● **Extracted text**
────
Vitamin D Levels Dip

Vitamin D Levels Dip

By Meredith May, Chronicle Staff Writer

One April day after weeks of rain, Daniel Jiminez took a detour on his way to class: Dolores Park in San Francisco.

He needed the sun.

“I know what they say about skin cancer, but I just feel better when I’m warm and tan,” said Jiminez, 24. “I’m sorry, but I’d rather be happy.”

Turns out doctors are coming around to his point of view. After decades of slathering on SPF protection, more people are discovering through routine medical screens that they have deficiencies in vitamin D – a hormone produced in the body by sun exposure.

As a result, doctors are seeing a resurgence of rickets and are concerned with osteoporosis in adults over 50. But for most people with low vitamin D levels, symptoms are hard to pinpoint: feeling tired, sluggish or a general malaise.

Known for causing bowed legs and fractured bones primarily in children, rickets all but disappeared in the United States in the 1930s as diets improved and vitamin D was added to certain dairy products.

But in the ensuing decades, as people turned to increasingly stronger sunscreen to ward off melanomas, and work shifted from predominantly outdoor activity to office work, vitamin D has been slowly slipping out of our systems, according to Dr. Michael Holick of Boston University Medical Center, who writes in his new book “The Vitamin D Solution” that lack of vitamin D can lead to heart disease, cancer, depression, insomnia, diabetes, chronic pain and perhaps autism.

“We’ve done studies that show that people living at higher latitudes with less sun are at higher risk of vitamin D deficiency,” Holick said.

Levels in breast milk

Another study of lactating women in South Carolina showed negligible levels of vitamin D in their breast milk. “Evolutionarily, that makes no sense when our forefathers made thousands of units of it a day,” Holick said.

National guidelines have not kept up with the dipping D levels, he said.

Federal health experts currently recommend between 200 and 600 international units of vitamin D a day. But those benchmarks are due to change this summer, as the Institute of Medicine’s Food and Nutrition Board responds to the new research about vitamin D.

“It should be 10 times that,” Holick said.

While vitamin D is found in some foods, such as wild caught salmon, fortified milk and mushrooms, it’s not enough to replenish what’s missing. Receiving serious attention

Holick has caught some flack from dermatologists for suggesting that 15 to 30 minutes of sun exposure on the legs and arms per day, a few days a week, can restore vitamin D levels. Vitamin D created via sun exposure versus supplements lasts twice as long in the body.
────
● **Data to examine**
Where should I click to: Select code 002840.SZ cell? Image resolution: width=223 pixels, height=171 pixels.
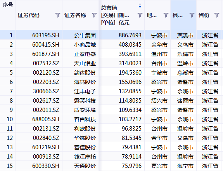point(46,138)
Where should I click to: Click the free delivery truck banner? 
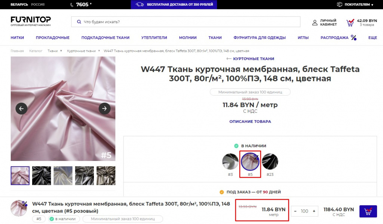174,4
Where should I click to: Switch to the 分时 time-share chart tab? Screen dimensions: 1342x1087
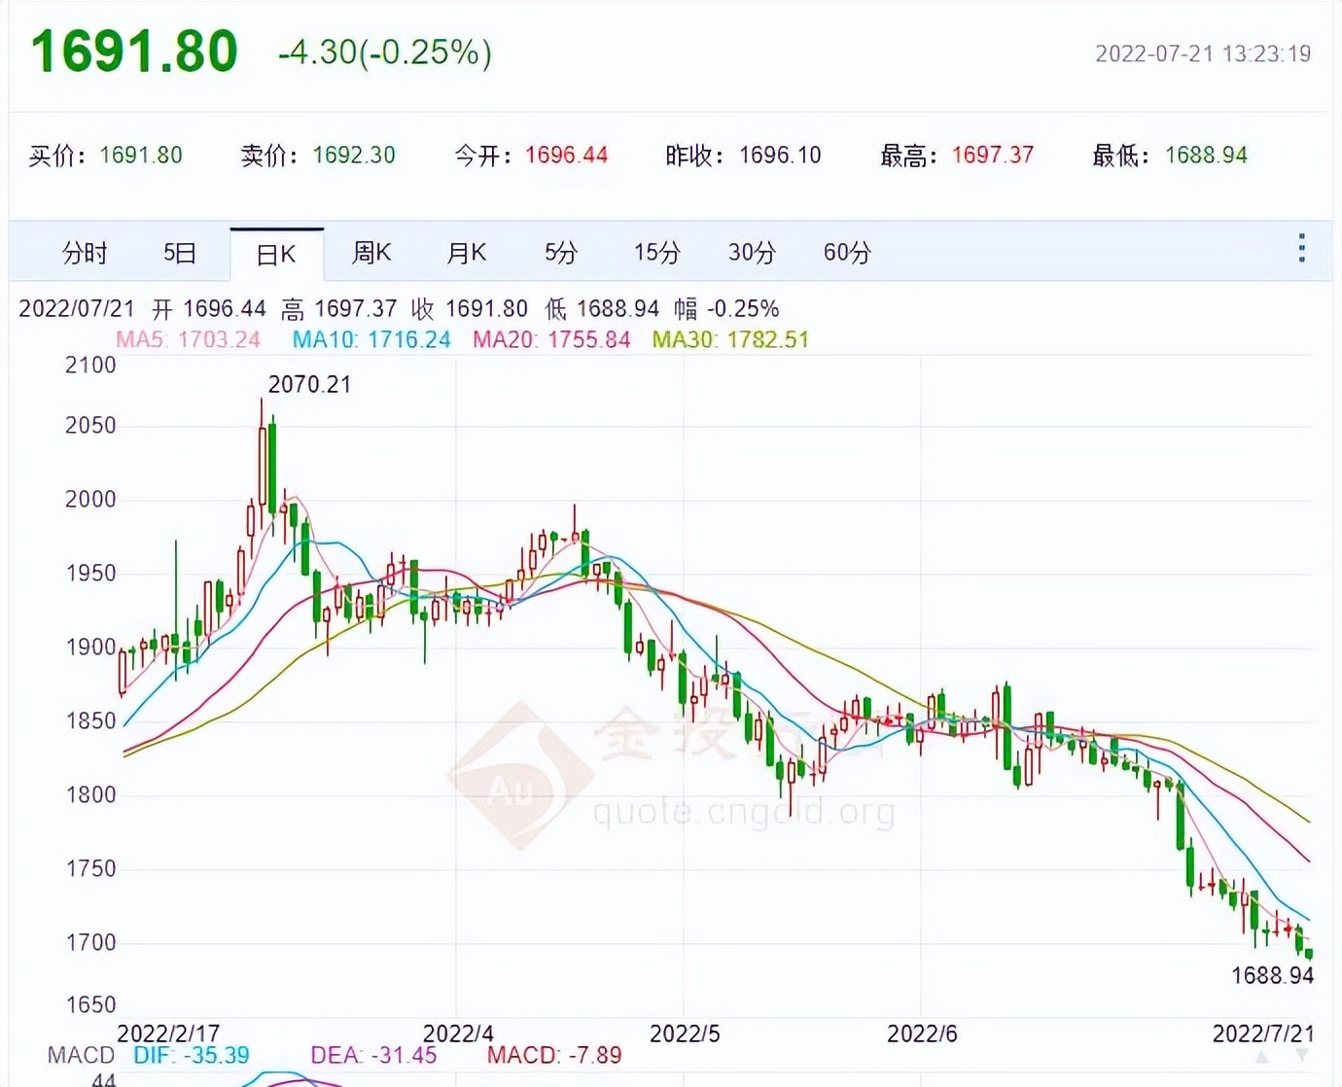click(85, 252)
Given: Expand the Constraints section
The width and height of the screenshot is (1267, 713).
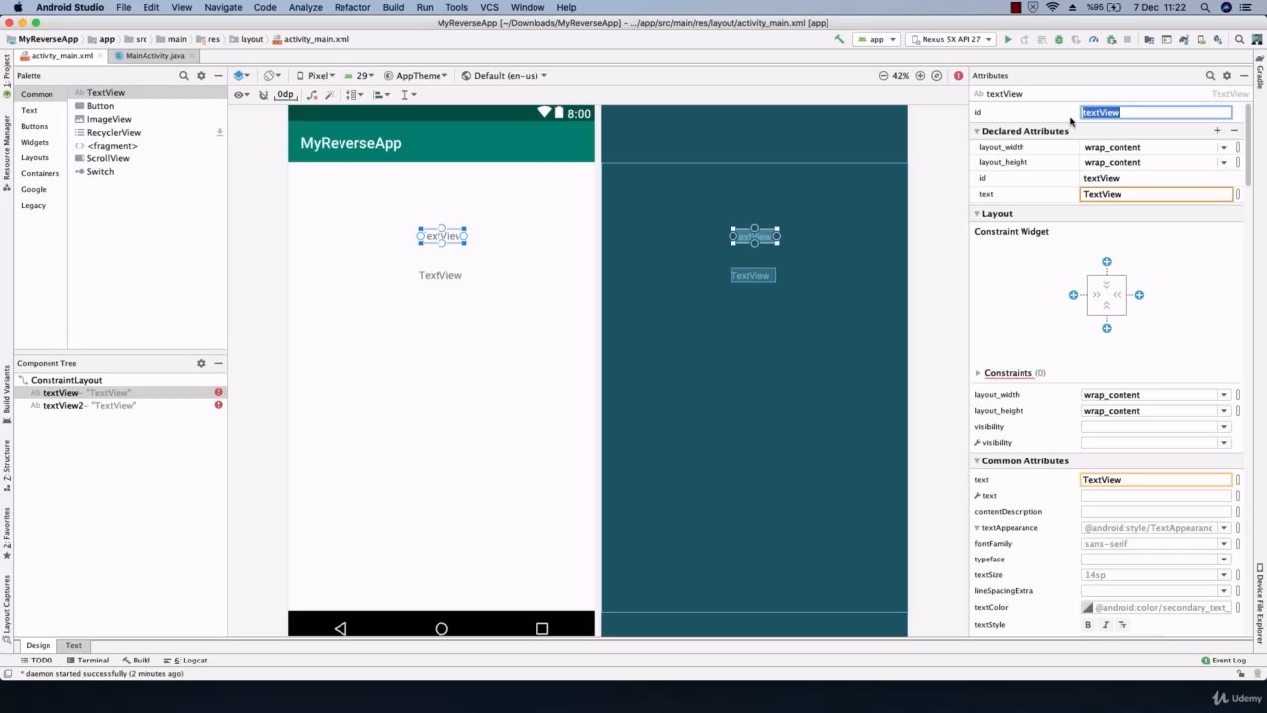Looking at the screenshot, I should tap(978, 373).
────
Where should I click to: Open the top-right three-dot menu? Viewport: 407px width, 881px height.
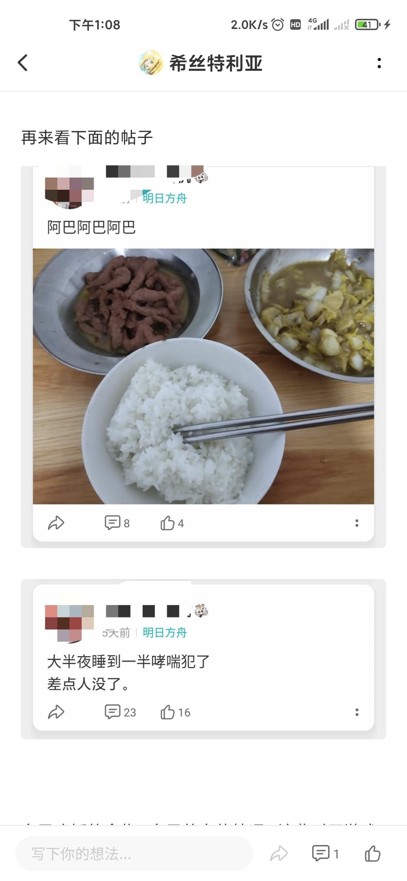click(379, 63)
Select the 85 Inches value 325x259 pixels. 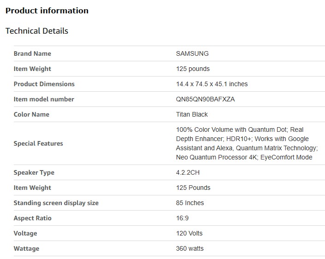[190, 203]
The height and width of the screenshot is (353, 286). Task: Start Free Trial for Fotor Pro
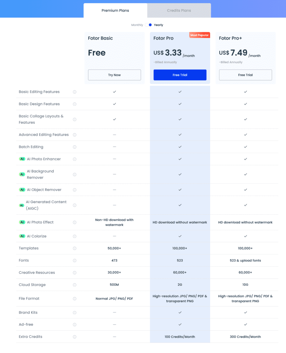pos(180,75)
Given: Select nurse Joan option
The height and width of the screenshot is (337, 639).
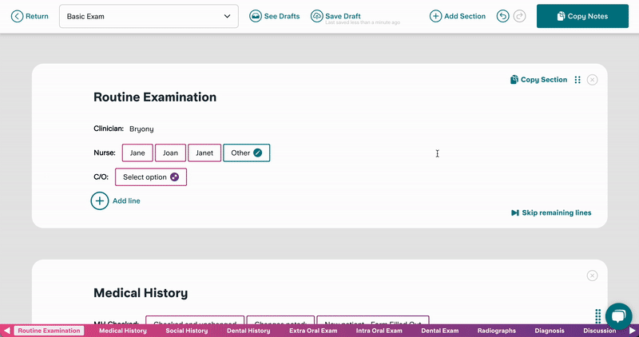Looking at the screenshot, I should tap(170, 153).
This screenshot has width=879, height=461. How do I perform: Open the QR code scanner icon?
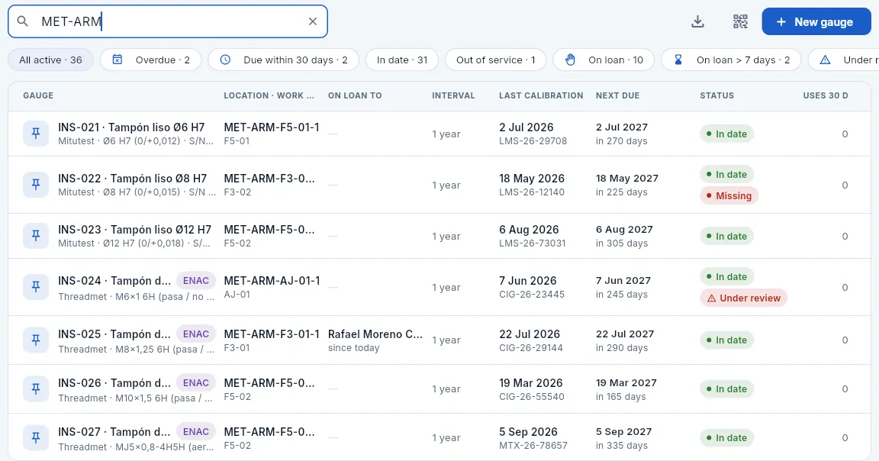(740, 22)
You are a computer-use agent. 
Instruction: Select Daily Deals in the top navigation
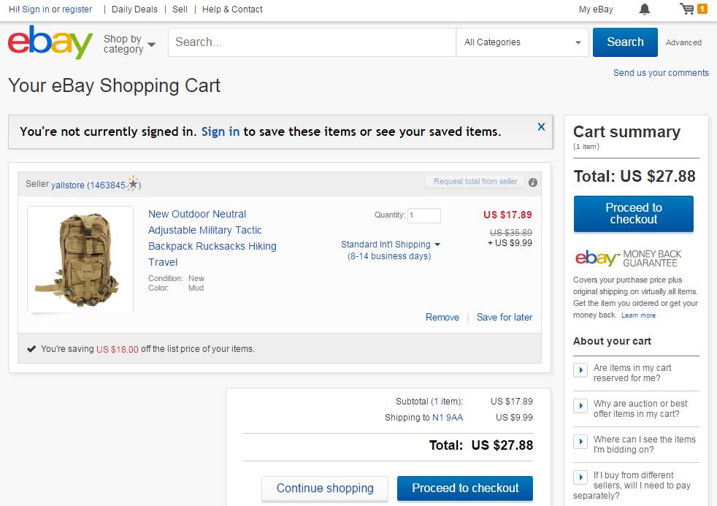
────
● **Required actions**
1/ Write out everything in the vitamin D article from "Turns out doctors" down to "a general malaise.", swapping "doctors" for "physicians".
2/ Please carry the vitamin D article on past its final sentence.
The records have no connection to the vitamin D article.

● **Answers for each item**
1/
Turns out physicians are coming around to his point of view. After decades of slathering on SPF protection, more people are discovering through routine medical screens that they have deficiencies in vitamin D – a hormone produced in the body by sun exposure.

As a result, physicians are seeing a resurgence of rickets and are concerned with osteoporosis in adults over 50. But for most people with low vitamin D levels, symptoms are hard to pinpoint: feeling tired, sluggish or a general malaise.

2/
Despite being fired from Boston University’s department of dermatology in 2004, Holick is now getting more serious attention because of his stance. He’s Boston University’s lead vitamin D researcher, studying the vitamin’s effect on genes.

“Just a light pink color, before burning, then put on the sunscreen, will do it,” he said, adding that the face should always be protected.

Holick keeps his own vitamin D levels up with three glasses of milk, a multivitamin and a 2,000-unit vitamin D capsule each day. He plays tennis, gardens and cycles each week for brief periods with sunscreen only on his face.

But pills can also do the trick, and that’s what more doctors are suggesting.

Patients can ask doctors to do a special screen for vitamin D (the 25-hydroxyvitamin D test) that costs about $200 and may or may not be covered by insurance. The magic number doctors are looking for is at least 30, which stands for nanograms per milliliter. Prescribing further units

If levels are too low, doctors typically prescribe 50,000 units once a week for eight weeks to fill up the tank, then every two weeks thereafter. The next two months, patients take anywhere from 4,000 to 6,000 units until a healthy vitamin D level is reached. Maintenance is considered anywhere from 1,000 to 3,000 units a day.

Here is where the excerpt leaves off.